Choisissant Paul Verlaine, Stefan Zweig n'est pas tendre avec l'homme. "Laid comme un singe", faible de caractère, versatile, alcoolique, il n'a rien pour séduire. Il a pourtant trouvé faveur auprès de la gracieuse Mathilde avec laquelle il aura un fils. Amour qu'il foulera au pied peu après pour suivre Rimbaud, l'homme aux semelles de vent, autre instable s'il en est. Tous deux génies de la poésie, chacun à sa façon. Zweig refuse de se prononcer sur la nature de leur relation.

Autant Rimbaud est le trublion la poésie, qu'il violente à souhait en bousculant toutes les règles, autant la puissance lyrique Verlaine n'est jamais aussi forte que lorsqu'elle est contrainte : en prison, sur un lit d'hôpital, sous la férule de son nouvel ami l'écrasant de son énergie débridée, ou encore obligée par la passion fugace. Cet élan salvateur lui inspirera l'un de ses plus beaux chefs-d’œuvre, le recueil La Bonne chanson, dédié à celle qui, ne connaissant pas encore l'ivrogne colérique, avait été séduite par le poète.

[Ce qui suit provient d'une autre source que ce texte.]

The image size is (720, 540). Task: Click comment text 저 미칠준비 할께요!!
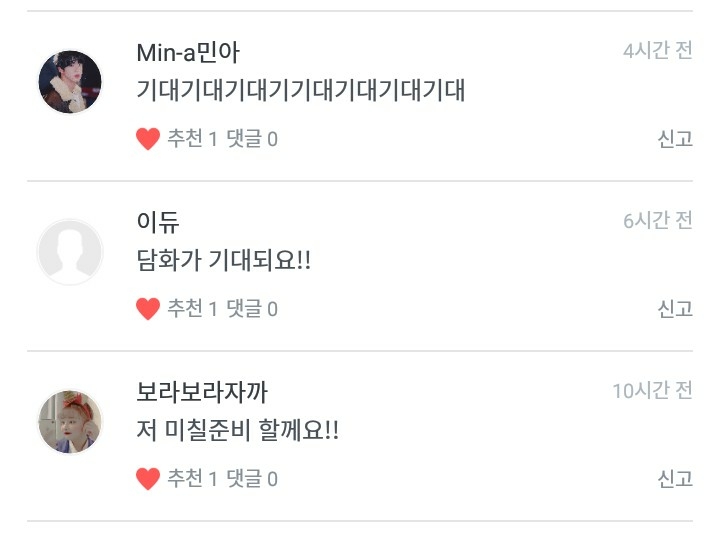[x=238, y=432]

Le sentiment est une émotion qui dure. Verlaine est homme de l'instant, de l'impulsion. le sentiment ne l'habitera donc pas plus longtemps à l'égard de Mathilde que de sa mère qui l'a pourtant recueilli au plus bas de sa déchéance, abandonné de tous, même du talent.

Fabuleux explorateur de subconscient, Stefan Zweig, a été contemporain de Verlaine pendant les quinze dernières années de la vie du poète déclinant. Il nous dresse avec le brio qu'on lui connaît, mais sans complaisance, le portrait du poète qu'il qualifie de primitif, dans le cœur de l'homme qu'il décrit compliqué et imprévisible, mélange de pureté et de dépravation.

L'organisation de l'ouvrage est originale. Un chapitre est consacré à Rimbaud. C'est dire l'importance que ce "Shakespeare enfant", tel que le baptisait Victor Hugo, a eu sur Verlaine en traversant sa vie comme une comète.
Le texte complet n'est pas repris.